Motherhood: The Form Fear Takes

Fear takes an unusual form in my world.

It’s a dark, unmoving shadow in my periphery. If I try to trick it and look quickly in its direction, it disappears. But it’s always there. Lurking. Seeping into my mind like early morning fog.

I never knew this fear before motherhood.

It’s a fear of Life itself; a cadence of beats: heart beats. Breaths. Steps. Bike Pedals. Bath splashes. Sleepy moans. It’s a song that beats against my skin and its one only I can feel. It never stops thrumming, reminding me that Life is capricious and finicky. And short. Oh, so short. Its melody is one that tells me to savour, appreciate, be present for. But under the melody, the beat is the same: Time is passing quickly. You can’t protect them forever.

Motherhood: Facing the light when the Darkness lurks 

When I give over to it; when the pressure feels insurmountable and I give in to Fear’s bullying, it becomes a song that shouts loudly how precious Life is, how fleeting it is. It doesn’t sing of sunrises and snuggles. It won’t remind me that Life is also beautiful and miraculous.

It only spews worry and danger for things beyond my control.

I see the Fear in my mind’s eye: it transforms into seeing my daughter abducted in the grocery store. It’s going into my son’s room to see he’s not breathing. It’s the stillness under my skin where baby previously moved vigorously.

Motherhood has brought this Fear into my life. I never knew this song before. Sometimes I catch myself daydreaming, or rather having a waking nightmare, of all the potential “what ifs” and threats that could come to my children.

My reason for being. My heart, my fears, my joys in two external beings with their own autonomy. I want to protect them with every ounce of my essence. 

Pregnancy, especially pregnancy after infertility and loss, brings another dimension to the Fear. It’s one that’s irrational and cold, full of trickery and shams. It builds the shadow of itself into something larger and fiercer. It causes sleepless nights, anxiety, worry and a cadence that pounds and drowns out reason.

I haven’t blogged lately because Fear is clouding my sight. I’m pregnant with my third (hopefully) full term baby and Fear is leading the dance; I’m merely the partner who doesn’t know the steps. Have I ever?
################
What is the Spanish for the sentence "I never knew this fear before motherhood." from the essay on motherhood and fear? The items are separate from the essay on motherhood and fear.

Data excerpts:
################
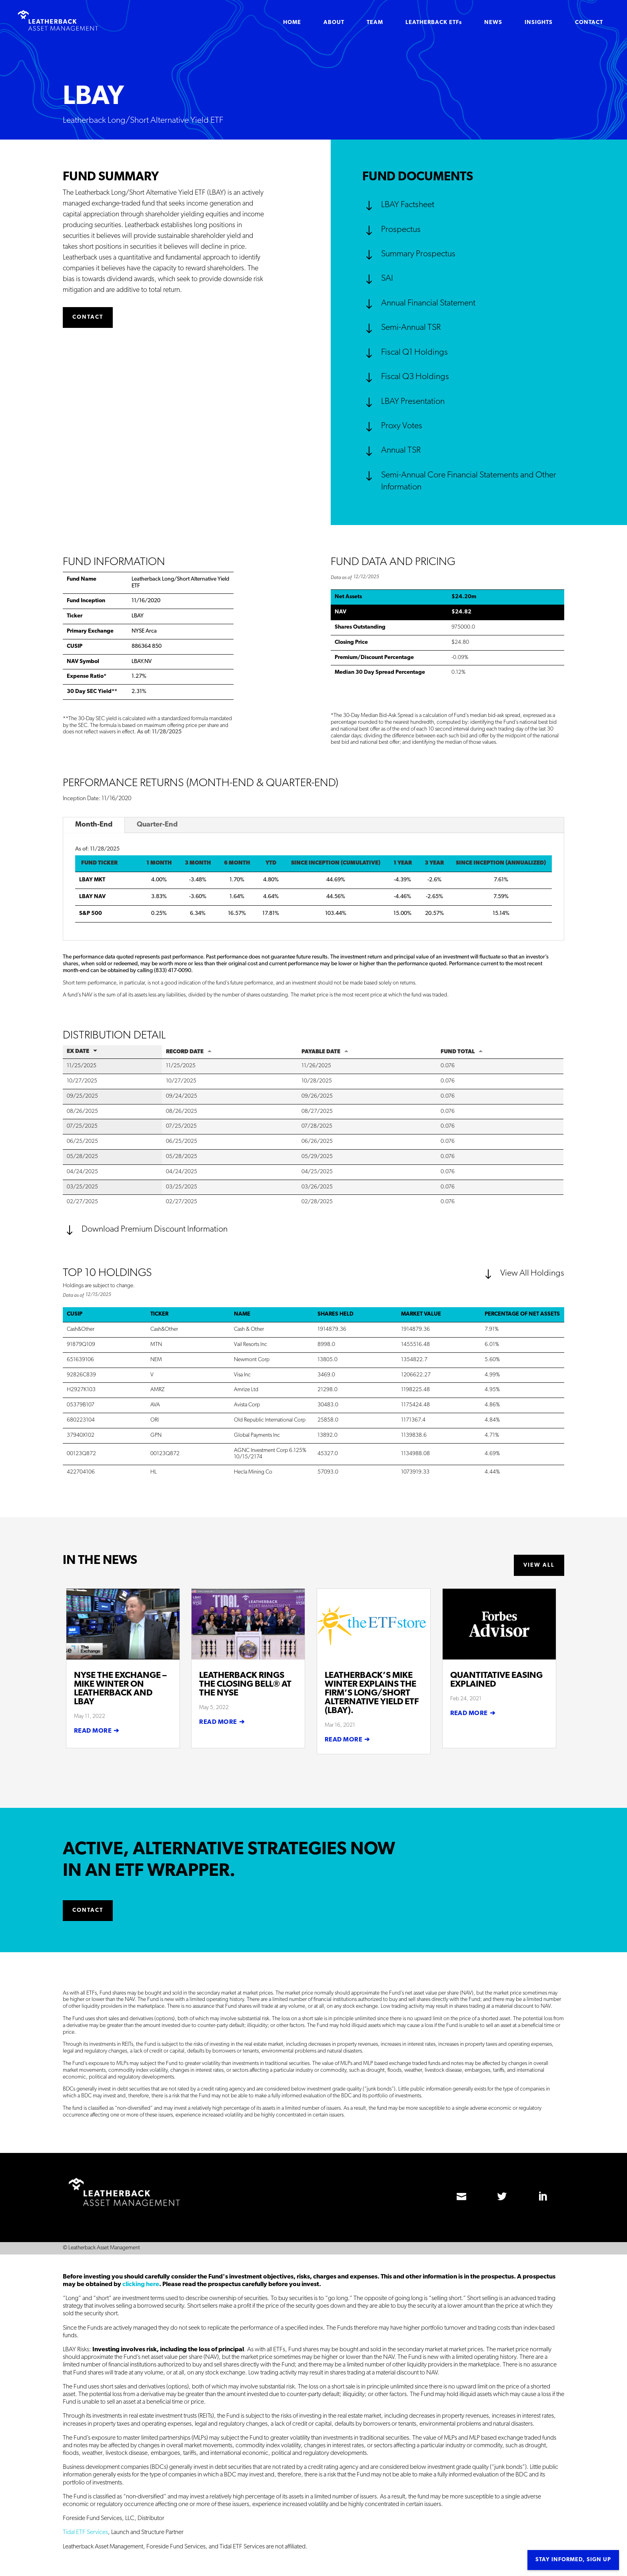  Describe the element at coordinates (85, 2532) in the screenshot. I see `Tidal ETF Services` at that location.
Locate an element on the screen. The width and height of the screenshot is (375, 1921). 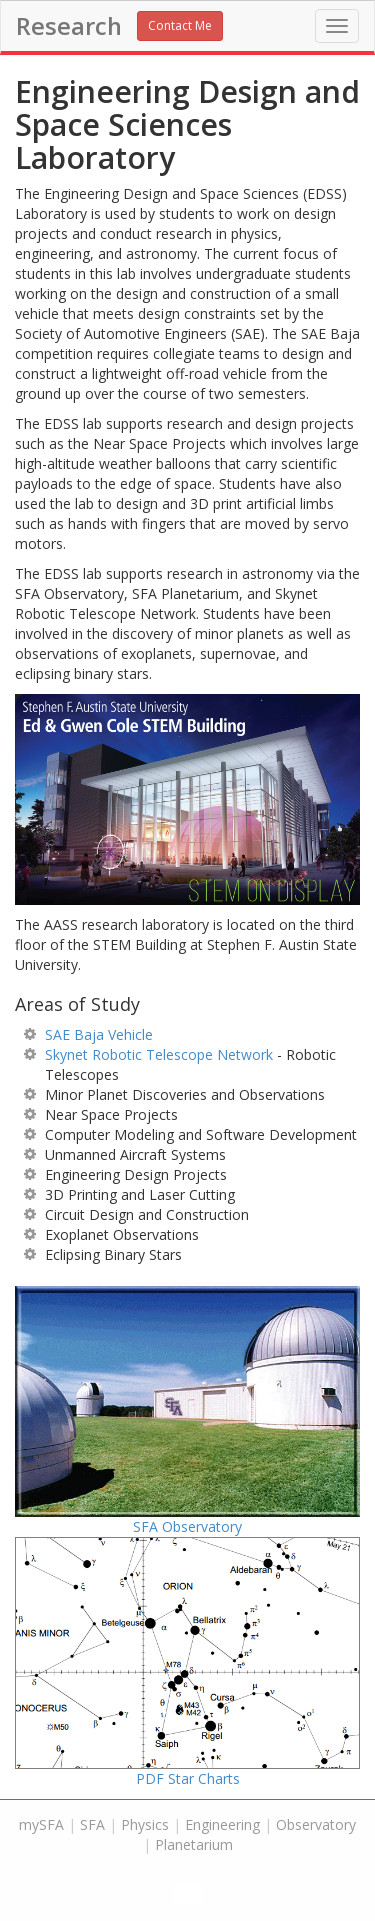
################
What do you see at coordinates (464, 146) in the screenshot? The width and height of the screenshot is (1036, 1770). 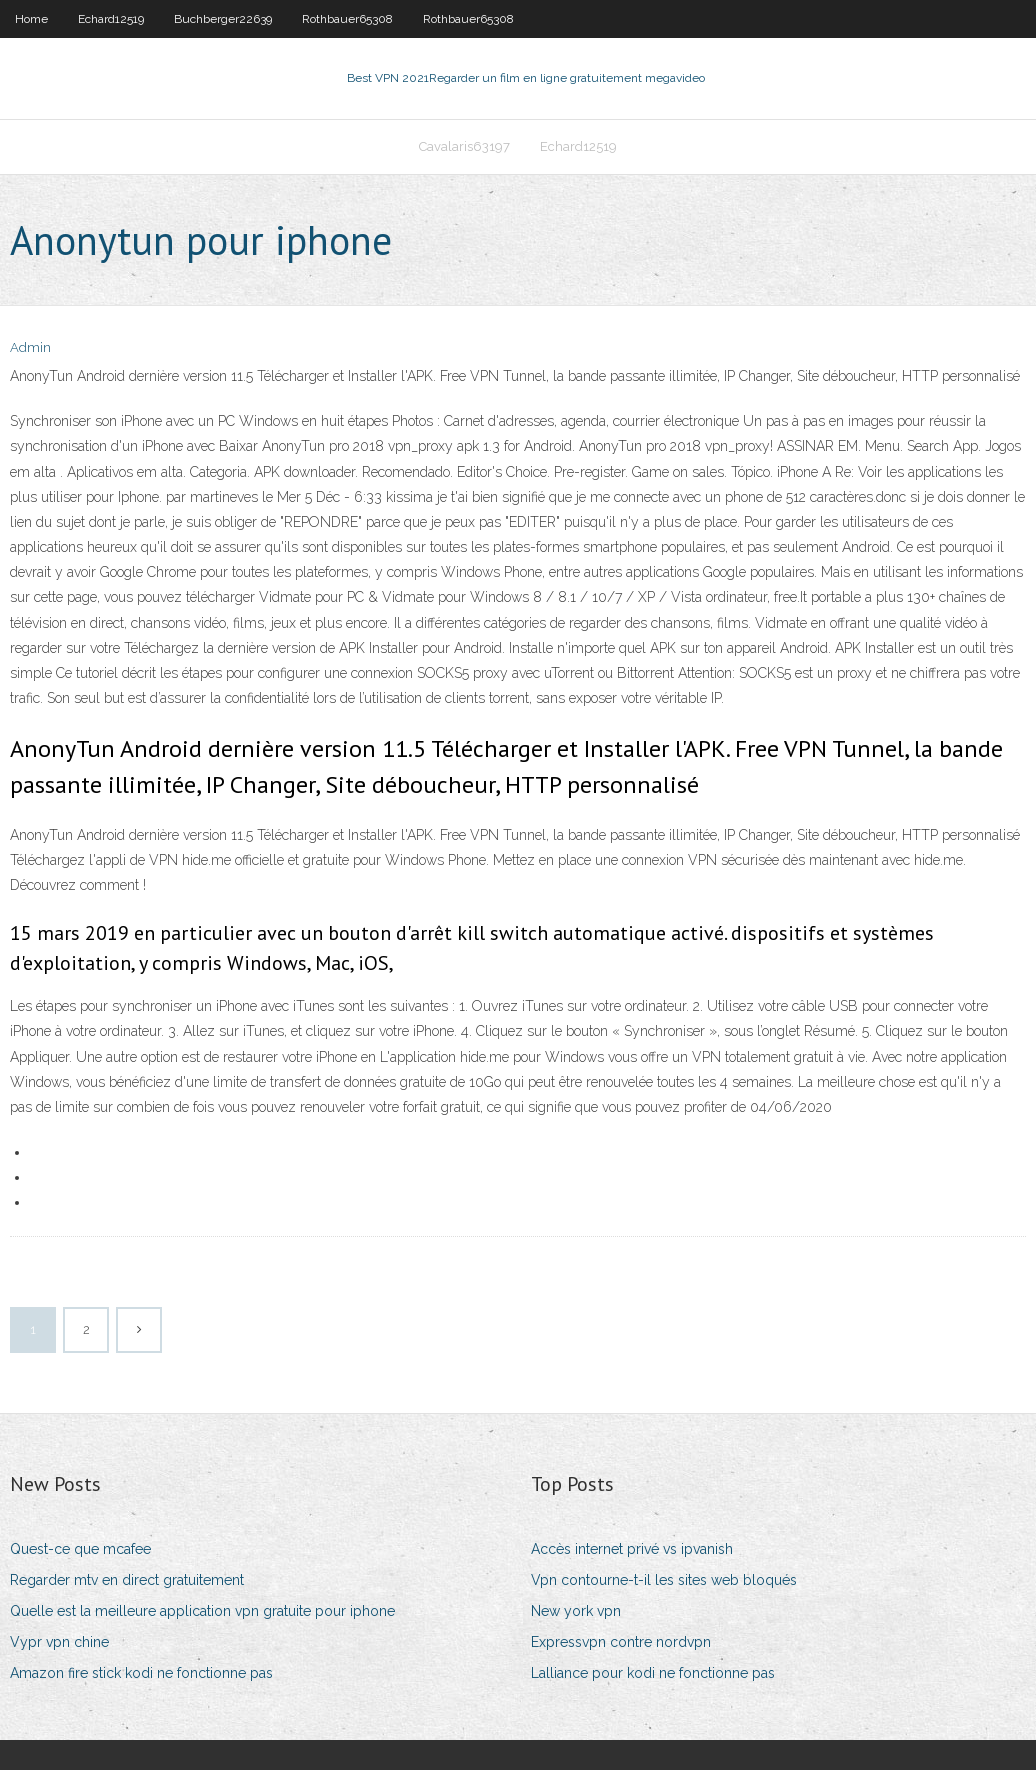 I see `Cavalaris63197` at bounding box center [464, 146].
################
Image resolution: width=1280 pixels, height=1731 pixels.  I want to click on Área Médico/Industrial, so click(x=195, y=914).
################
Written solution: Nunca conocí este miedo antes de la maternidad.